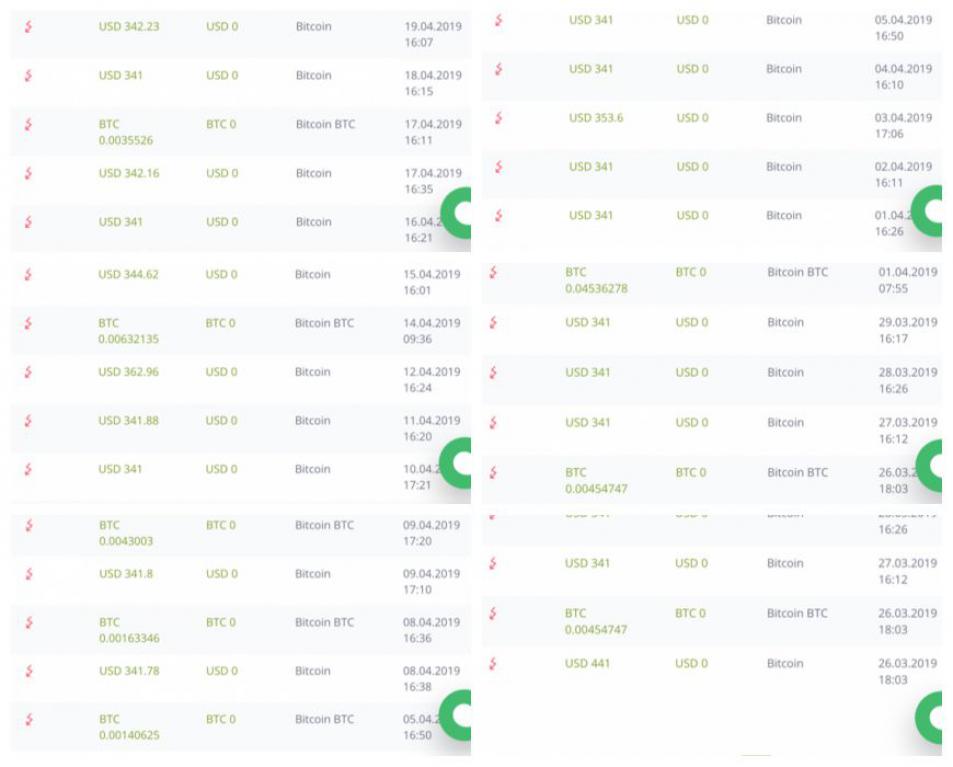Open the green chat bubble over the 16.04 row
...
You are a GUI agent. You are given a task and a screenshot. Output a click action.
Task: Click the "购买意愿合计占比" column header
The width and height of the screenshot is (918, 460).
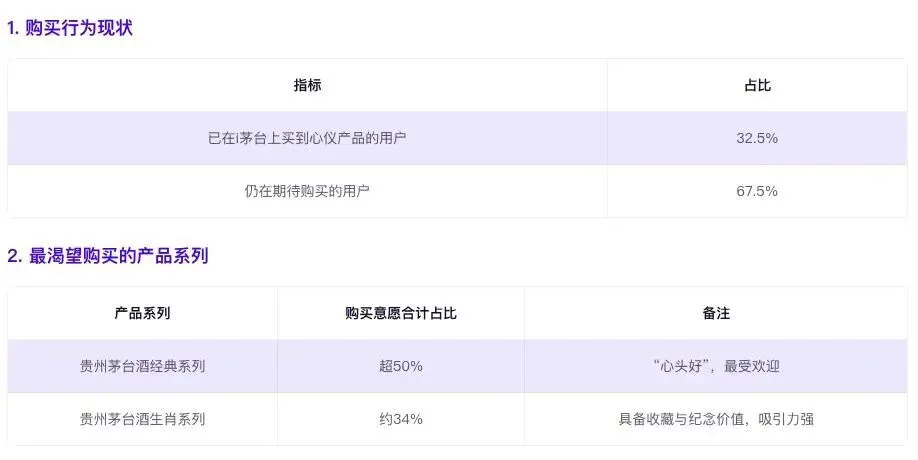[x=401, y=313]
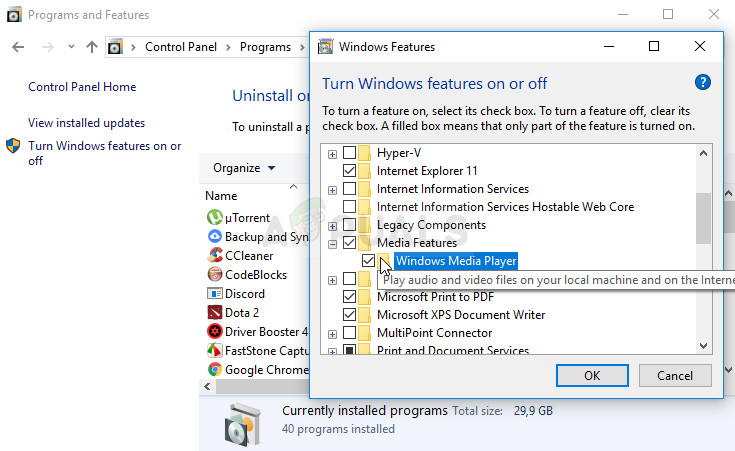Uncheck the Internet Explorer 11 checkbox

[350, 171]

To be done:
Count the lines in the rows above that contain the string "screenshot", matching case exactly. Reply with the number only.

Result:
2